Try it: Please, without the pictures, restate every entry exactly.

※

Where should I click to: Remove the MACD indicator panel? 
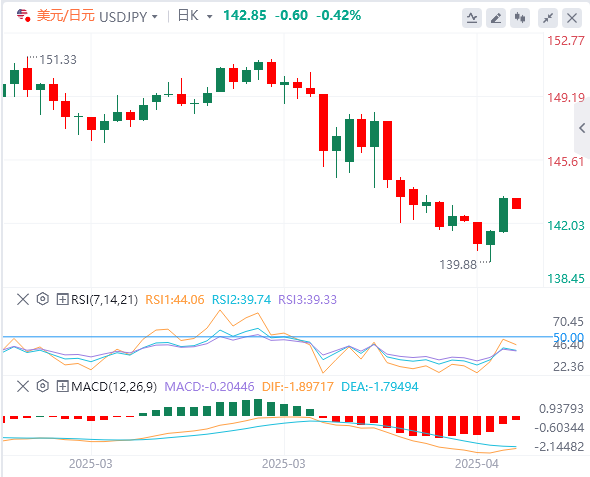click(23, 386)
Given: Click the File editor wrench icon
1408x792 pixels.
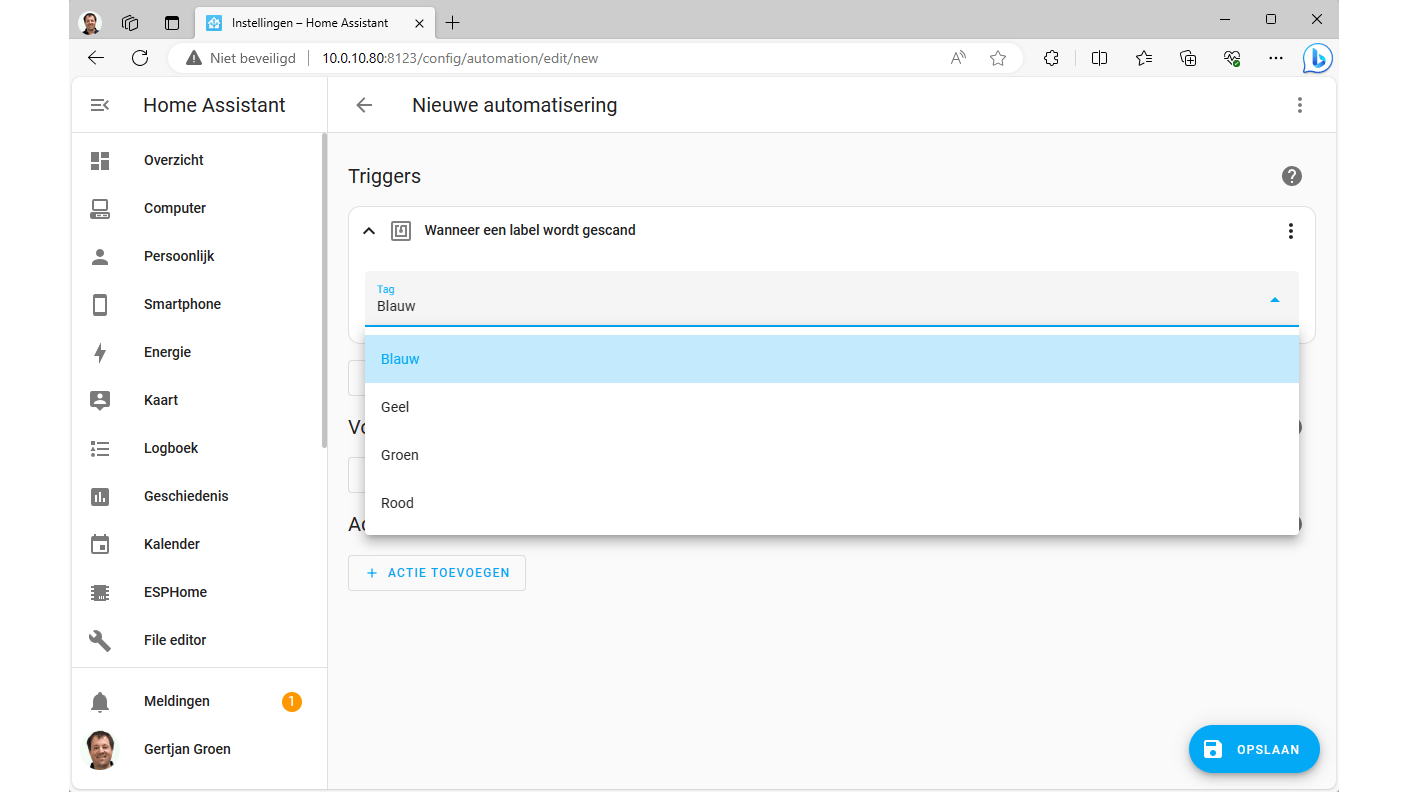Looking at the screenshot, I should coord(100,640).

※

Answer to this task:
Where should I click to: Remove the MACD indicator panel? 
click(23, 386)
Given: Click the File editor wrench icon
1408x792 pixels.
Looking at the screenshot, I should coord(100,640).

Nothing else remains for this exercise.